Les médias souffrent d’une dépendance aux sondages. Ce n’est pas étonnant : les journalistes se targuent d’être les témoins de la réalité et les porte-paroles de l’opinion publique, du moins celle de leurs lecteurs; encore faut-il qu’ils sachent où ces lecteurs se situent.
Mais les sondages ont-ils vraiment la valeur qu’on leur accorde? Passons vite sur le fait que la plupart ne sont pas « probabilistes », c’est-à-dire que leur échantillon ne représente pas vraiment l’ensemble de la population visée. Leurs résultats ne peuvent être extrapolés, leur marge d’erreur est inconnue.
Mais leurs deux plus graves défauts, c’est qu’ils sont faits le plus souvent dans un contexte où l’actualité provoque des réactions émotives et non des positions réfléchies. Et, surtout, ils portent souvent sur des questions pour lesquelles les répondants ne maîtrisent pas les conséquences des idées qu’on leur demande de commenter.
Le boycott des produits américains
Le contexte, d’abord. Nous venons d’entrer dans une guerre commerciale que nous a imposée Donald Trump. Les médias ont donc sondé les Québécois sur leur intention de boycotter les produits en provenance des États-Unis.
Les réponses étaient largement positives. Normal : les Québécois, comme les autres Canadiens, sont en colère. Mais le feront-ils vraiment quand il s’agira de se priver de produits qu’ils chérissent? Quand il leur faudra décider de se passer de Disney ou de Netflix? Disons en tout cas qu’on n’a pas encore noté de désertion massive du réseau Facebook, américain et trumpiste par excellence.

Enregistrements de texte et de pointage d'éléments
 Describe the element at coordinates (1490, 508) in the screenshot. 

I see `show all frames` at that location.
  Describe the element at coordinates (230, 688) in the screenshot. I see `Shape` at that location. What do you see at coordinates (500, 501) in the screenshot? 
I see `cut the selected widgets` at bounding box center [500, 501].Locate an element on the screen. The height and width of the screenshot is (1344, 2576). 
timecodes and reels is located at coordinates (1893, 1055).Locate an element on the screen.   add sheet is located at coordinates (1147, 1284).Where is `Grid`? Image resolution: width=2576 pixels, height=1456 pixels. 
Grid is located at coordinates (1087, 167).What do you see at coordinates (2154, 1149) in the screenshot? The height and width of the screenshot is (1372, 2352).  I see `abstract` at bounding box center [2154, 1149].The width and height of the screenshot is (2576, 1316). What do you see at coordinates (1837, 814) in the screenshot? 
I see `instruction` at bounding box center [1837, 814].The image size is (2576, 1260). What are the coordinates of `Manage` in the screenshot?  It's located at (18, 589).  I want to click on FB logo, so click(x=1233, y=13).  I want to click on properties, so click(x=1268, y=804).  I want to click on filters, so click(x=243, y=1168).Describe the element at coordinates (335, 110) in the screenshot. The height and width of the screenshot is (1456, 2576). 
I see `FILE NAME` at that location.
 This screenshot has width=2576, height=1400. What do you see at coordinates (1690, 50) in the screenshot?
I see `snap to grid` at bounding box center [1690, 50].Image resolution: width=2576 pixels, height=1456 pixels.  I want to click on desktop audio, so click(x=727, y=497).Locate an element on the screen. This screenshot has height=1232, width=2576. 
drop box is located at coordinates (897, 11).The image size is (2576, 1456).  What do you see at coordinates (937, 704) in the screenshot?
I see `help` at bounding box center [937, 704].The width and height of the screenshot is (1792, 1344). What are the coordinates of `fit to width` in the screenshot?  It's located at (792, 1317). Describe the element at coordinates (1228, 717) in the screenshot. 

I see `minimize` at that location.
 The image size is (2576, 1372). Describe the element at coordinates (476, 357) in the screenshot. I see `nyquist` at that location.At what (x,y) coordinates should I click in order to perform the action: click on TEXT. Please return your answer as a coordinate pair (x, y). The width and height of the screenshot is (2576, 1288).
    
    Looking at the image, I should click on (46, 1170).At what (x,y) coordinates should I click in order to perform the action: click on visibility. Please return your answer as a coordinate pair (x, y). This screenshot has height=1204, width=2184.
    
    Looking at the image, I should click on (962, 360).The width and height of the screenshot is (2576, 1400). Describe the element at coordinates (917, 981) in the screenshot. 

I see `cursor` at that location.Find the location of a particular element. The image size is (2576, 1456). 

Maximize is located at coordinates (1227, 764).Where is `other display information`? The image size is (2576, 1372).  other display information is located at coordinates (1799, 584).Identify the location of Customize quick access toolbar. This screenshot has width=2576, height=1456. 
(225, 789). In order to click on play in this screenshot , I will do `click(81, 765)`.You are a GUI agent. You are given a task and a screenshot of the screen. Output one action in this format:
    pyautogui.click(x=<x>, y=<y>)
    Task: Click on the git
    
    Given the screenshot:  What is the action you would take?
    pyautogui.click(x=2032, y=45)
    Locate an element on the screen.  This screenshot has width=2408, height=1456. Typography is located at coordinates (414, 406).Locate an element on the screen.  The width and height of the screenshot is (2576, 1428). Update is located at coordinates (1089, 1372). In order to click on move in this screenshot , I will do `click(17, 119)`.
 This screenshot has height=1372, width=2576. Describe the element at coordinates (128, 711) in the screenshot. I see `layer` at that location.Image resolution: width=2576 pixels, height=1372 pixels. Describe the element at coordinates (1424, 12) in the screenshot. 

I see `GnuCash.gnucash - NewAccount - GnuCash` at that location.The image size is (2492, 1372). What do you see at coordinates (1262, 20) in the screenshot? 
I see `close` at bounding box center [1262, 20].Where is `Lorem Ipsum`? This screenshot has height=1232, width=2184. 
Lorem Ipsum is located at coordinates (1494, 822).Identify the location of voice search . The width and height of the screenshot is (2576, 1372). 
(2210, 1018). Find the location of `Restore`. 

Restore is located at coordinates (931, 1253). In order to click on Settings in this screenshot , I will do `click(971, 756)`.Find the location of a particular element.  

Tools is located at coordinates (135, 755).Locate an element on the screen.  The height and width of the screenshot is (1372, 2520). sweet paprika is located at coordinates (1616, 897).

[TÂCHES À RÉALISER]
A. Répondez aux questions suivantes à partir du texte sur les sondages.
(i) Que signifie, selon le texte, qu'un sondage n'est pas « probabiliste »?
(ii) Qui a imposé la guerre commerciale dans laquelle nous venons d'entrer?
(iii) De quel réseau n'a-t-on pas encore noté de désertion massive?
B. Citez fidèlement le passage du texte sur les sondages allant de « Les médias souffrent » jusqu'à « d’erreur est inconnue. » inclusivement.

[SOLUTIONS DÉTAILLÉES]
A.
(i) Son échantillon ne représente pas vraiment l'ensemble de la population visée.
(ii) Donald Trump.
(iii) Le réseau Facebook.

B.
Les médias souffrent d’une dépendance aux sondages. Ce n’est pas étonnant : les journalistes se targuent d’être les témoins de la réalité et les porte-paroles de l’opinion publique, du moins celle de leurs lecteurs; encore faut-il qu’ils sachent où ces lecteurs se situent.
Mais les sondages ont-ils vraiment la valeur qu’on leur accorde? Passons vite sur le fait que la plupart ne sont pas « probabilistes », c’est-à-dire que leur échantillon ne représente pas vraiment l’ensemble de la population visée. Leurs résultats ne peuvent être extrapolés, leur marge d’erreur est inconnue.